Publications and Research
Document Type
Article
Publication Date
June 2013
Abstract
Poor decision making during adolescence occurs most frequently when situations are emotionally charged. However, relatively few studies have measured the development of cognitive control in response to emotional stimuli in this population. This study used both affective (emotional faces) and non-affective (letter) stimuli in two different flanker tasks to assess the ability to ignore task-irrelevant but distracting information, in 25 adults and 25 adolescents. On the non-emotional (letter) flanker task, the presence of incongruent flanking letters increased the number of errors, and also slowed participants’ ability to identify a central letter. Adolescents committed more errors than adults, but there were no age-related differences for the reaction time interference effect in the letter condition.
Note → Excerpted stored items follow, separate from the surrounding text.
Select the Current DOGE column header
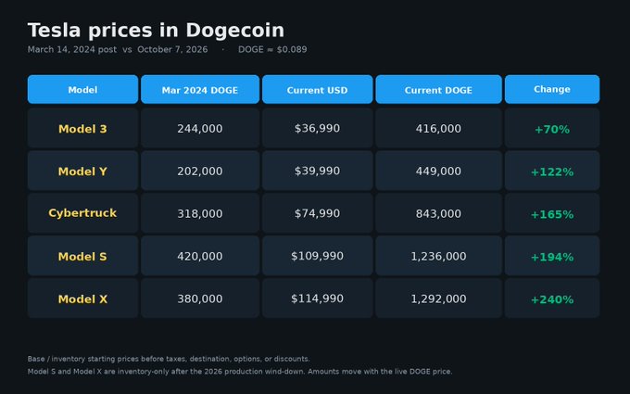 438,89
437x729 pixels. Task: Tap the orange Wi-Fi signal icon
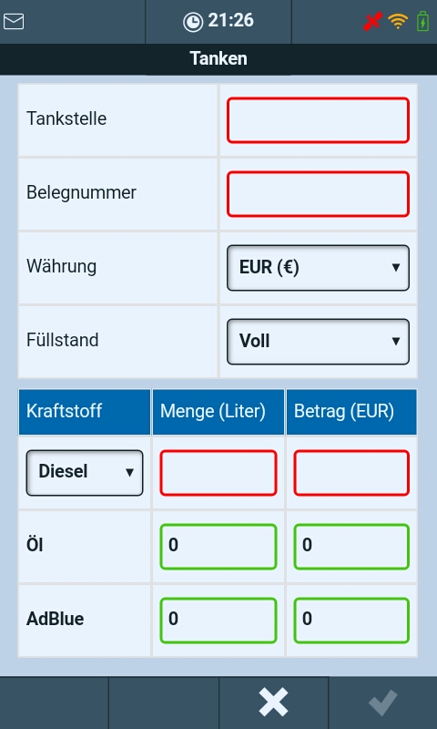(398, 21)
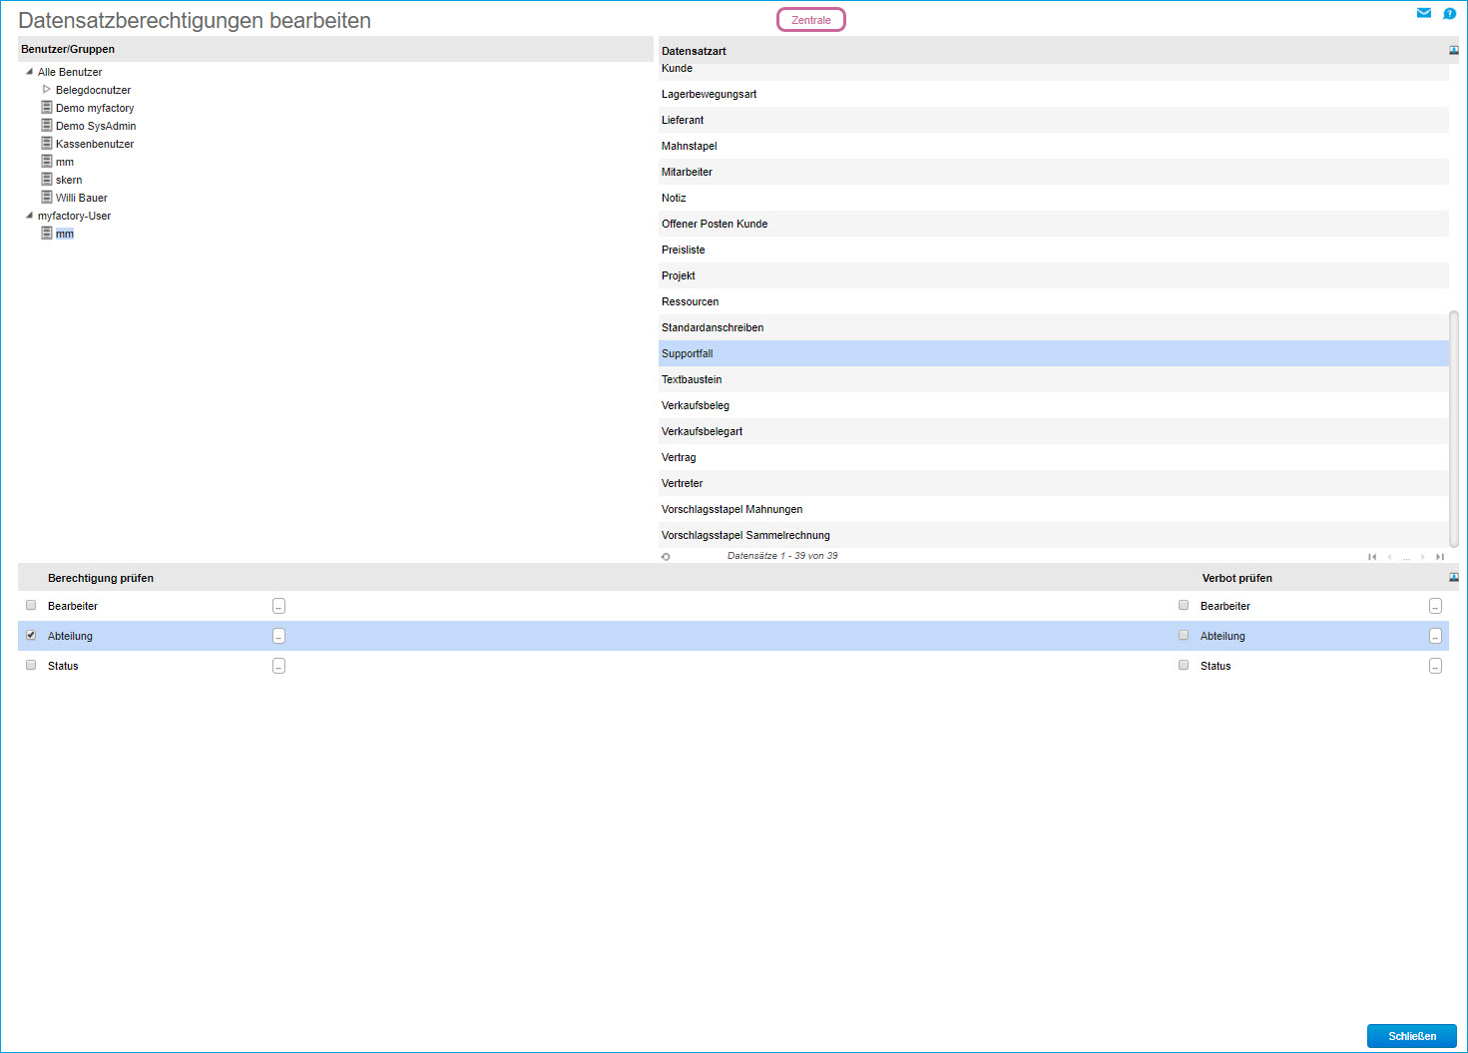Screen dimensions: 1468x1053
Task: Click the Datensatzart list vertical scrollbar
Action: [1454, 429]
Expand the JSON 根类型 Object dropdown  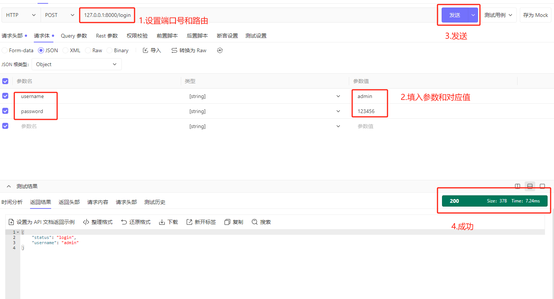[76, 64]
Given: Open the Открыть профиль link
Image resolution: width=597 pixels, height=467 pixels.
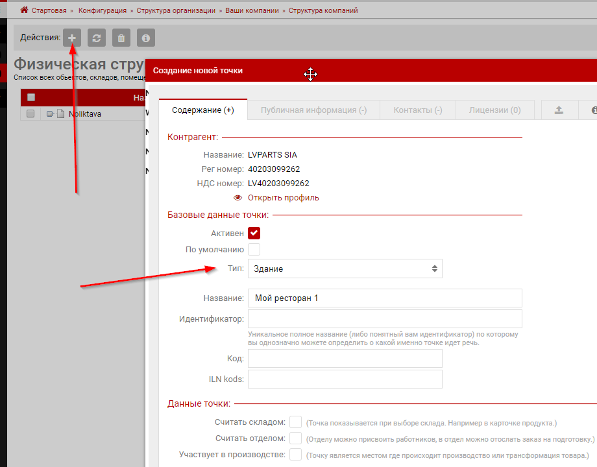Looking at the screenshot, I should tap(283, 198).
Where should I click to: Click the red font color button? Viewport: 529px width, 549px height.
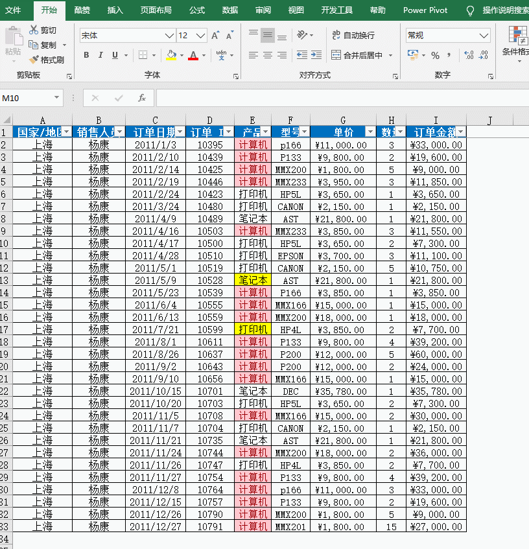click(x=193, y=56)
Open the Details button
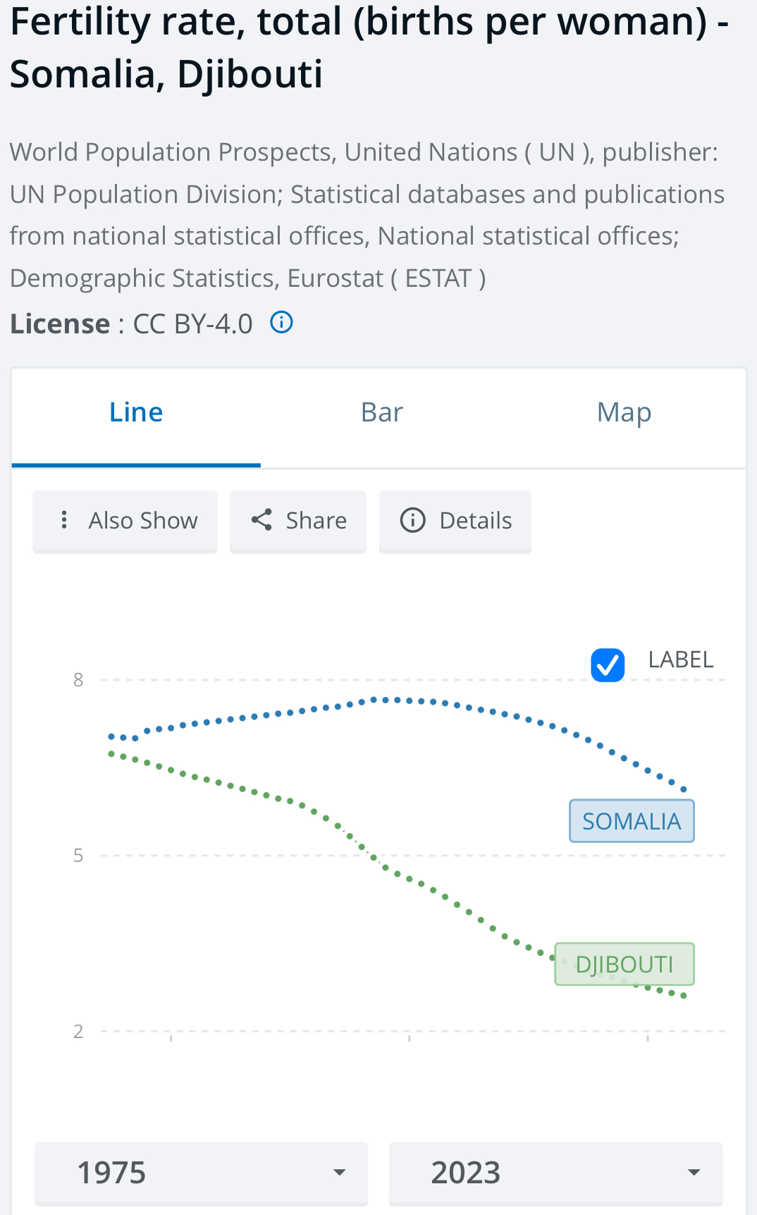Viewport: 757px width, 1215px height. click(455, 522)
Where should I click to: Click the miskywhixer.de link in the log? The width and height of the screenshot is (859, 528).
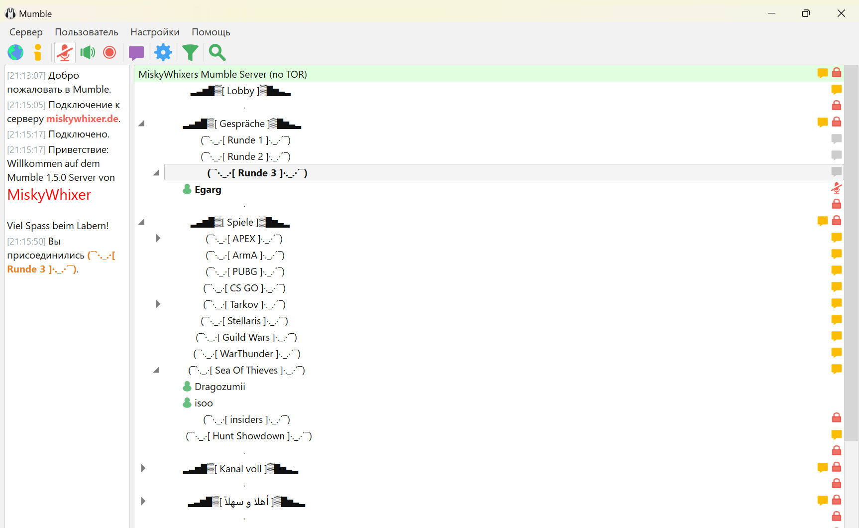point(82,119)
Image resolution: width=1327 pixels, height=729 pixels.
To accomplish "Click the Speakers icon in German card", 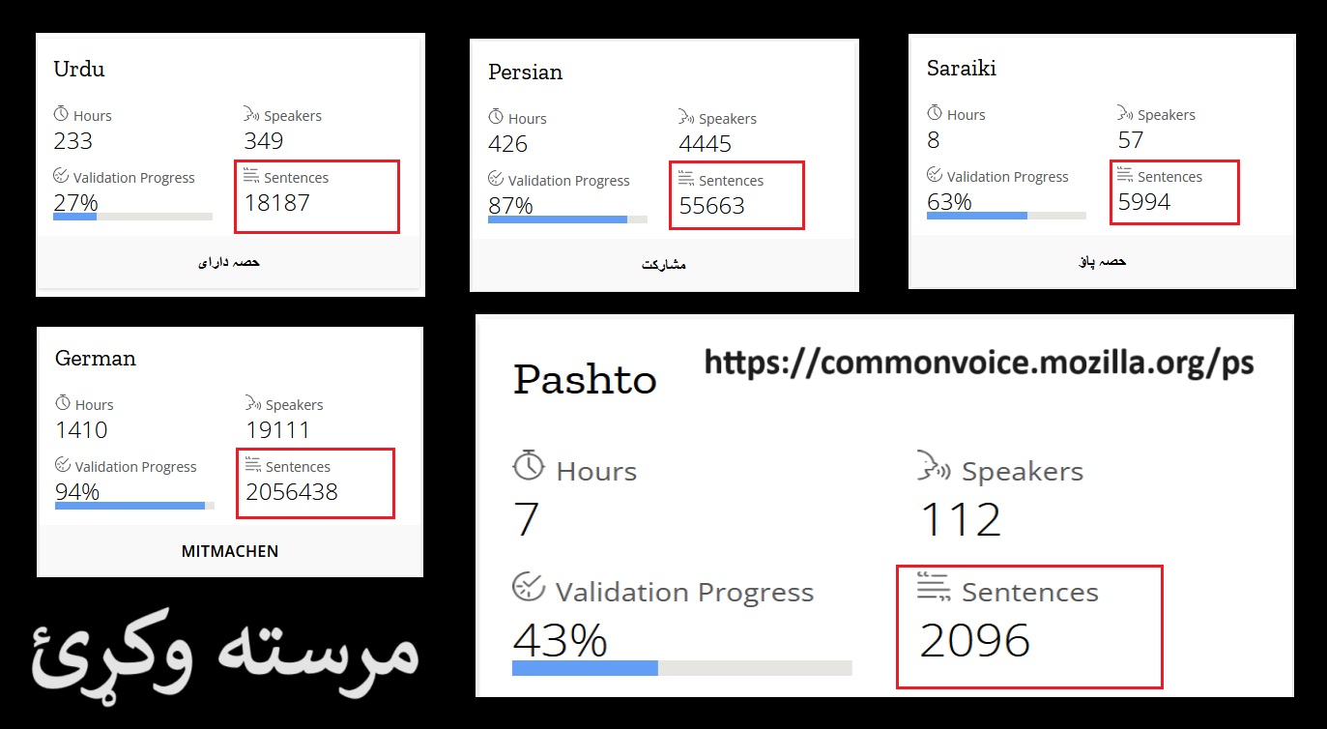I will (253, 403).
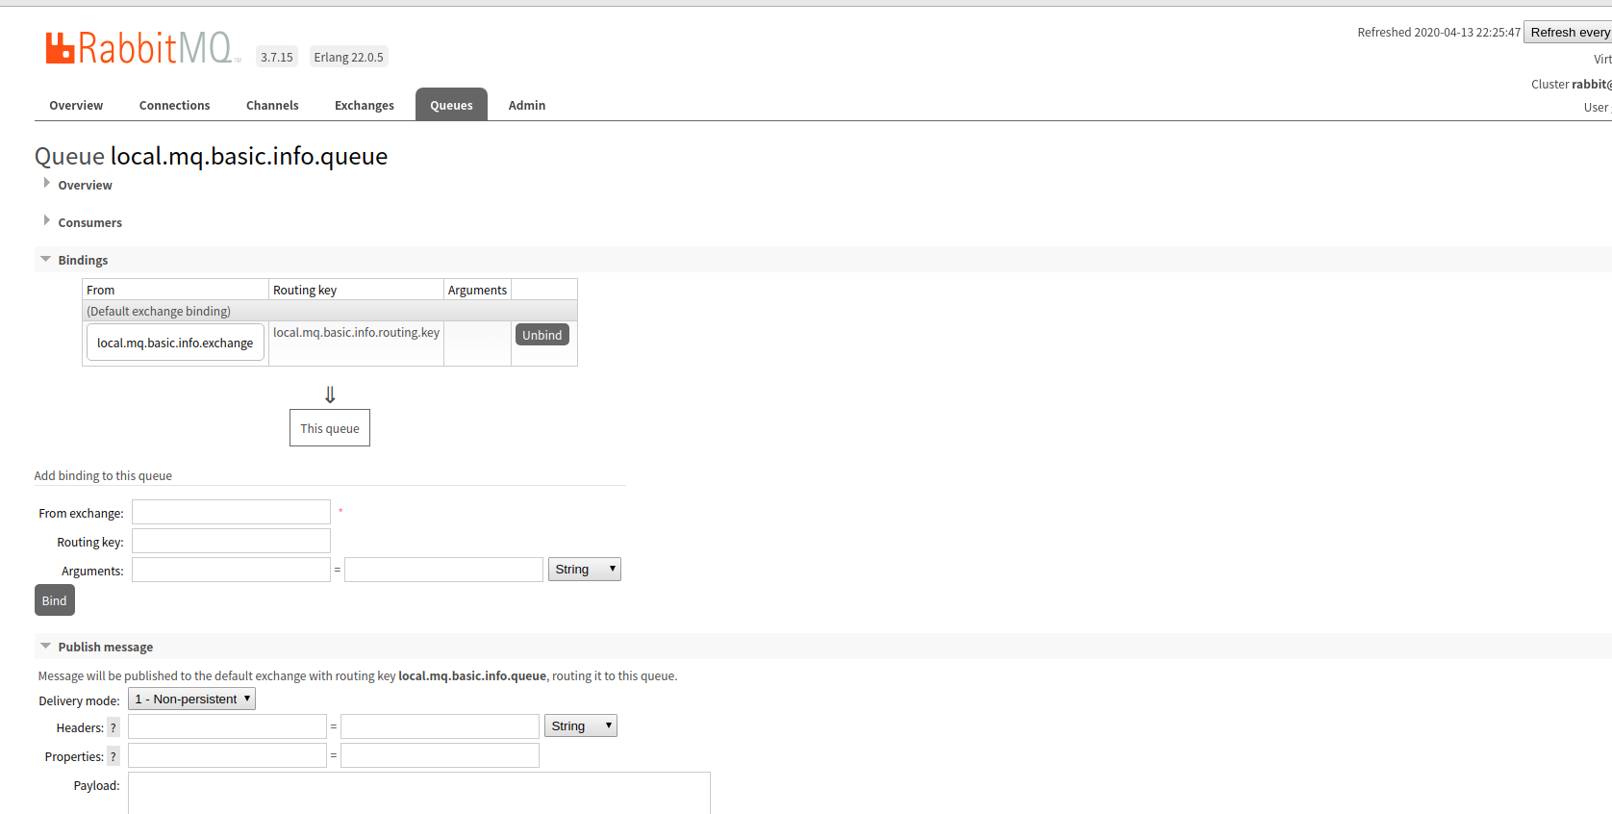Collapse the Bindings section
The height and width of the screenshot is (814, 1612).
click(83, 260)
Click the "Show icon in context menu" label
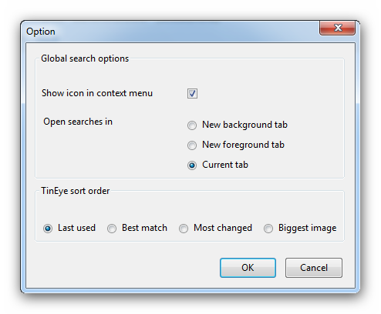The image size is (381, 314). 97,93
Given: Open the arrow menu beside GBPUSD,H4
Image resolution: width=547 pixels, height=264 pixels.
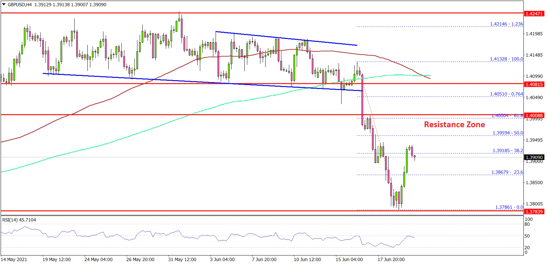Looking at the screenshot, I should [4, 5].
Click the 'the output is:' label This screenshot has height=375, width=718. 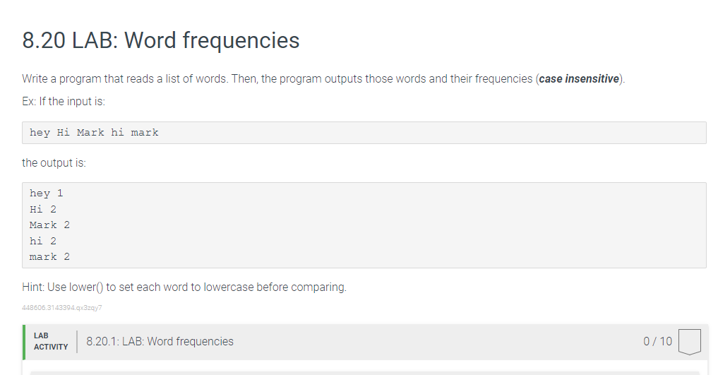coord(54,163)
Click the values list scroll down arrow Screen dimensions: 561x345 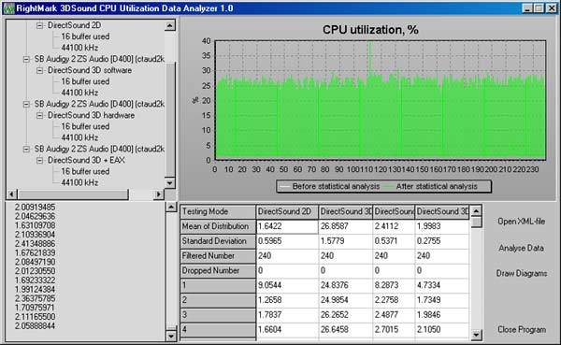[x=171, y=336]

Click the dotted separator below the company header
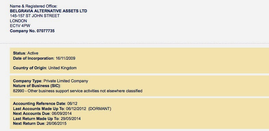pyautogui.click(x=135, y=43)
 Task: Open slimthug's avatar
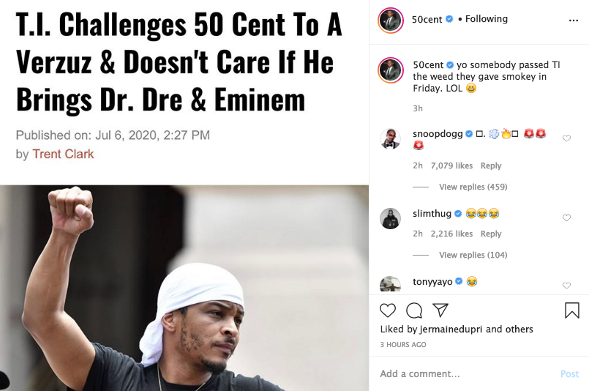(x=391, y=218)
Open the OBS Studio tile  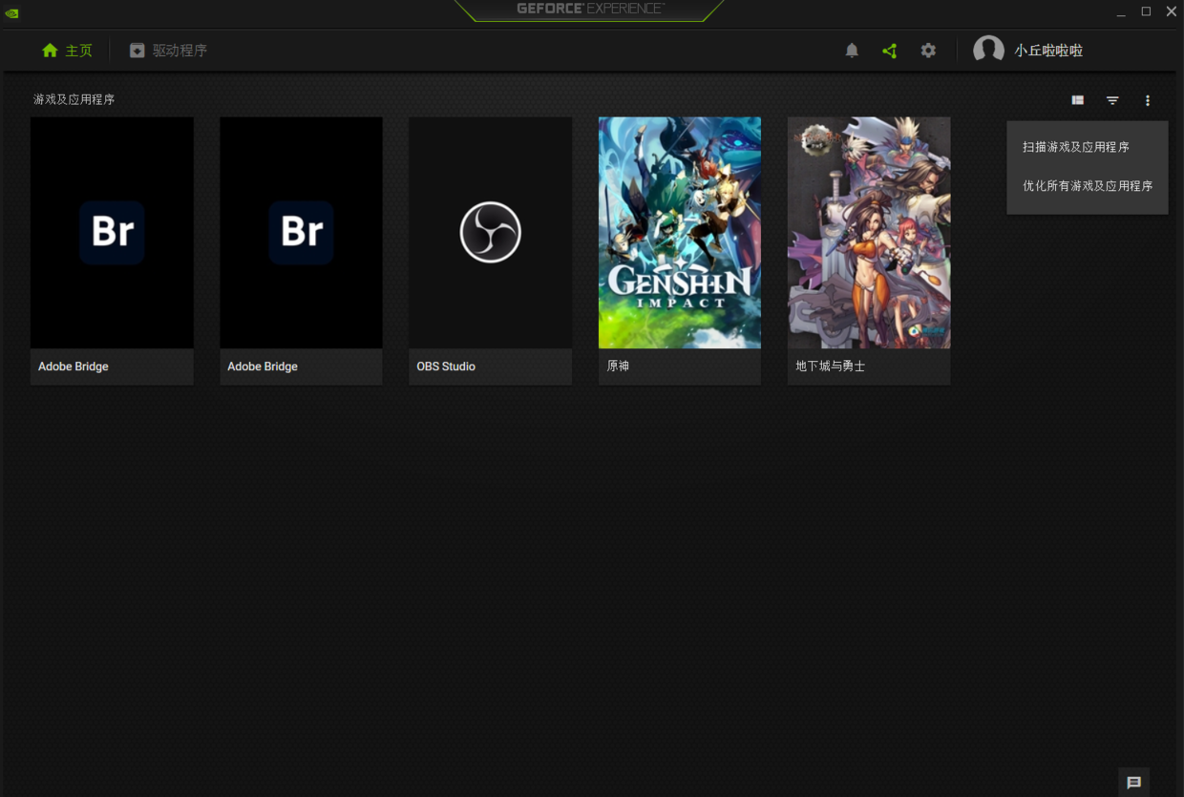490,233
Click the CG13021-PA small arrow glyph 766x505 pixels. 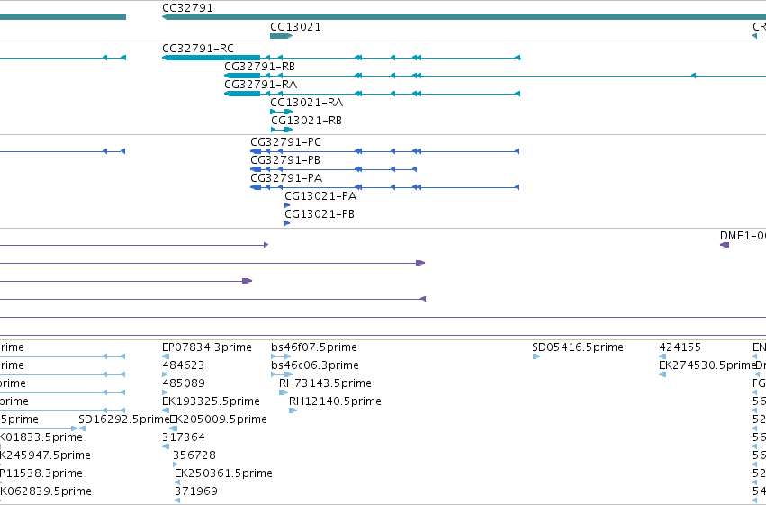(287, 205)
Post-hoc testing revealed that age-related differences on the task were driven by the younger adolescents (11-14 years); adults and older adolescents (15-17 years) were equally accurate in the letter condition. In contrast, on the emotional face flanker task, not only were adolescents less accurate than adults but they were also more distracted by task-irrelevant fearful faces as evidenced by greater reaction time interference effects. Our findings suggest that the ability to self-regulate in adolescents, as evidenced by the ability to suppress irrelevant information on a flanker task, is more difficult when stimuli are affective in nature. The ability to ignore irrelevant flankers appears to mature earlier for non-affective stimuli than for affective stimuli.